▶ **Текст**:

Современная поэзия — очень странная штука. Читаешь стихотворение — и не понимаешь примерно ничего, даже при наличии изрядного багажа гуманитарных знаний. Что с ней не так? Или, может быть, с нами что-то не так? Редактор «Цеха» Иван Шарков попытался выяснить это в разговоре с поэтом Данилом Файзовым. Беседовали о том, куда из стихов делись рифмы, чем жила литературная Москва 2000-х и почему поэты такие умные, но при этом такие бедные.
«За рифмой легко спрятать смысловую беспомощность»
Что сейчас происходит с поэзией? Почему в современных стихотворениях редкостью стала рифма?
Она совсем не редкость. Примерно 70% поэзии сейчас по-прежнему пишется регулярным стихом[1]. Лишь оставшиеся 30% — это верлибры[2], которые вы, полагаю, имеете в виду под стихами без рифмы.
Понятно, почему современную поэзию именно с этой формой сейчас ассоциируют. Она человеку, который воспитан на Пушкине и Лермонтове, кажется странной, халтурной, непонятной. Так или иначе, верлибр вызывает яркую реакцию, привлекает больше внимания, чем регулярный стих.
Плюс ко всему многие склонны не видеть рифму там, где она на самом деле есть. Тем временем рифма — очень разноплановое явление. Помимо классических рифм бывают рифмы тавтологические, составные, ассонансные, смысловые. Они вообще приближают стихотворение по звучанию к обыкновенной разговорной речи.
В любом случае написать стихотворение ямбом — больший труд, чем написать верлибр…
Вообще не согласен с этим. В регулярном стихе есть вещи, за которыми можно спрятать смысловую беспомощность. Если ты научился более или менее гладко рифмовать и не сбиваться с ритма, сразу давать стихотворению размер и просто подбирать созвучные слова, которые на этот размер ложатся, — ты можешь гнать любую ахинею километрами. И это будут читать — потому что всё же в рифму, звучит классно.
В верлибре так не получится. Рифма не держит внимания читателя — нужно работать над качеством образного ряда — подбирать цитаты, метафоры, метаметафоры. Это большая, тонкая работа. И если тебе нечего сказать, верлибр из-под пера не выйдет.
Как понять, что верлибр плохой?
Он неинтересен. Я просто не вижу в нем месседж. То, например, что мне 17 лет, меня бросила девушка, я стою у окна и грустно курю — это не месседж. Потому что большинство стихоподобных текстов об этом, собственно, и написаны. И совершенно не важно, есть в них рифма или нет ее. Это плохо, потому что это неинтересно. Кому нужны ваши, собственно говоря, страдания? Мы сами страдать умеем!
Раз верлибр ни разу не проще регулярного стиха, почему многие перестали писать в рифму?
Потому что поэзия не ограничивается рифмой — это не единственное ее выразительное средство. Есть метафоры, цитаты, центоны и многое-многое другое. Странно себя ограничивать стандартными классическими средствами.
Это всех искусств касается. Можно, скажем, всю жизнь рисовать углем. Черное и белое — основа основ, прекрасный выразительный тандем в рамках изобразительного искусства.

▶ **Что сделать**:
[A] Какая доля современной поэзии, согласно интервью о поэзии, по-прежнему пишется регулярным стихом?
[B] Изложите интервью о поэзии в двух предложениях.
[C] Продолжите интервью о поэзии после последнего приведенного абзаца.

▶ **Данные**:
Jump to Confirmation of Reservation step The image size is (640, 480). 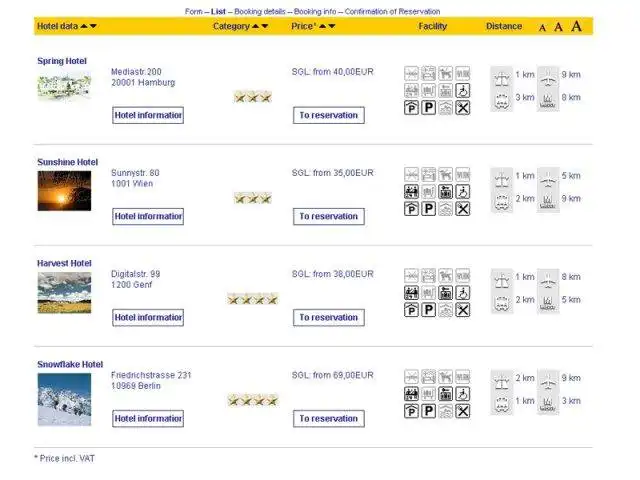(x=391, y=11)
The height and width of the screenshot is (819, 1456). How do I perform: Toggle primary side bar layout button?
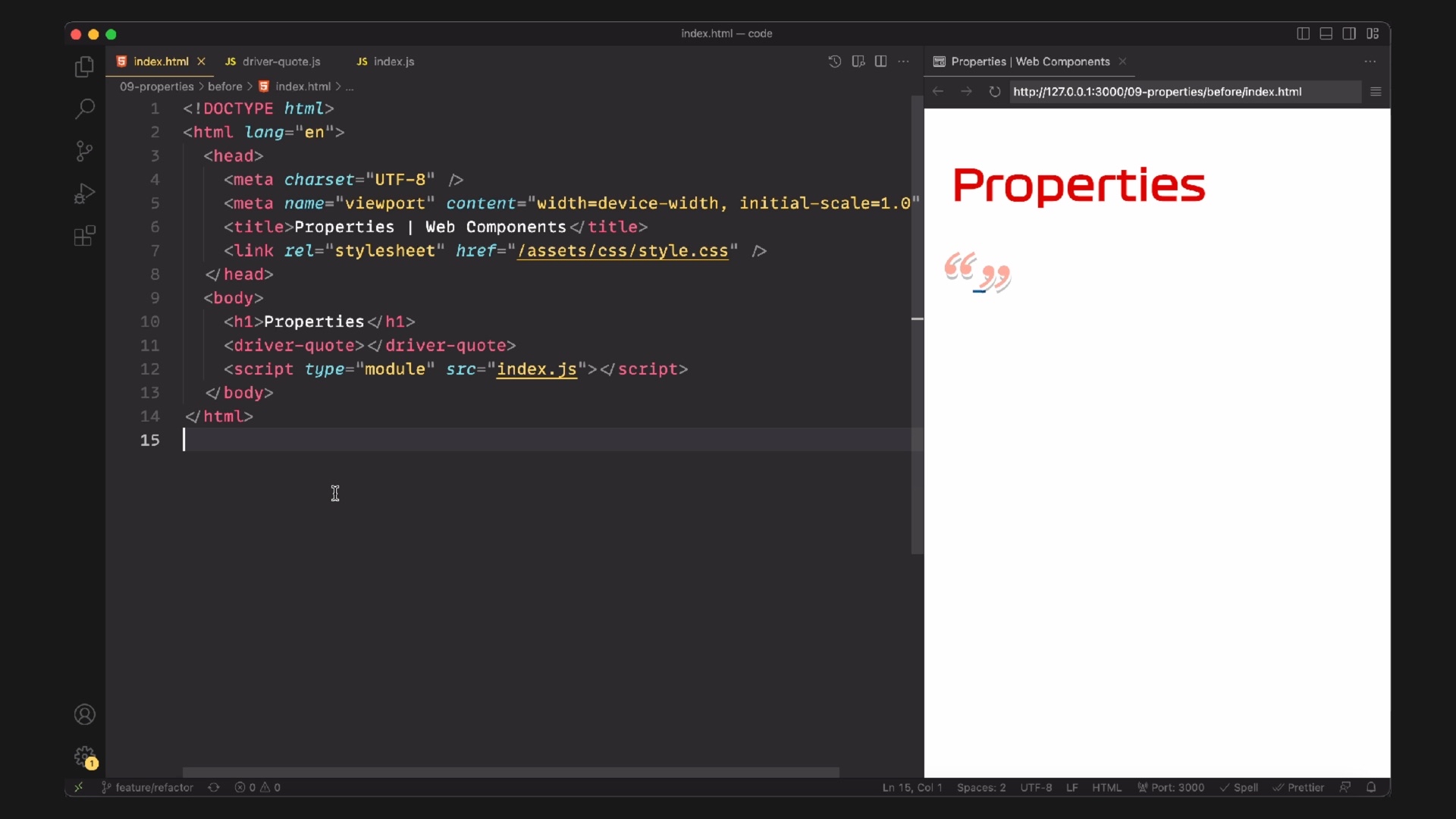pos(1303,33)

▶ **Ответы по порядку**:
[A] Примерно 70%.

[B] Редактор «Цеха» Иван Шарков беседует с поэтом Данилом Файзовым о том, почему современная поэзия кажется непонятной и куда из стихов делись рифмы. В ответ звучит, что около 70% поэзии по-прежнему пишется регулярным стихом, что верлибр не проще рифмованного стиха, ведь в нем нельзя спрятать смысловую беспомощность за рифмой, и что от рифмы отказываются, потому что она не единственное выразительное средство поэзии.

[C]
Можно всю жизнь вместо того, чтобы ставить пьесы, играть пантомимы. Простой, но предельно почтенный жанр
Но, как видите, искусство не стоит на месте и развивает свой язык. Потому что без отхождений от классики автор никак не найдет собственный голос. А это самое главное — голос найти. В поэзии, как и в искусстве в целом, вторично, сколько людей автора прочитали и поняли. Тут важно, чего нового автор сказал и привнес своего в этот мир, насколько он уникален.
Первоосновная задача пишущего человека — произвести некоторое высказывание, которое кроме него не произведет никто. Во что бы то ни стало создать уникальную вещь. Об этом Вальтер Беньямин писал в первой половине XX века, рассуждая о том, как производить искусство в эпоху его тотального воспроизводства — через кинематограф и фотографию в первую очередь.
Беньямин совершенно точно определил: фотоснимок картины не представляет такой же художественной ценности, как сама картина. Иначе говоря, репродукция не равна произведению, первому проявлению идеи.
Так же и в поэзии. Поэт, подражающий эпигонам или повторяющий за ними, никогда не станет равен тому, кому он подражает. Наш голос не будет уникален, если мы будем писать стихи по пушкинским лекалам, как бы гениальны они ни были сами по себе. Это проявление чужой гениальности — нам нужно проявить свою. Если она нам нужна (а она нам нужна, иначе какие из нас поэты), то мы должны искать новые способы высказывания, искать нехоженые тропы. Неискушенному человеку они, разумеется, кажутся порой странными.
Поэтому я не стану неискушенному человеку читать Аркадия Драгомощенко или Михаила Еремина. Их язык очень сложен, поскольку индивидуален, поскольку они смогли сделать новое. Неискушенному я прочитаю что-то более понятное и яркое.
Алексея Цветкова, например?
Нет, нужно что-нибудь попроще. Хотя Алексей Петрович, конечно, был выдающимся мастером, я его высоко ценил и даже был дружен с ним.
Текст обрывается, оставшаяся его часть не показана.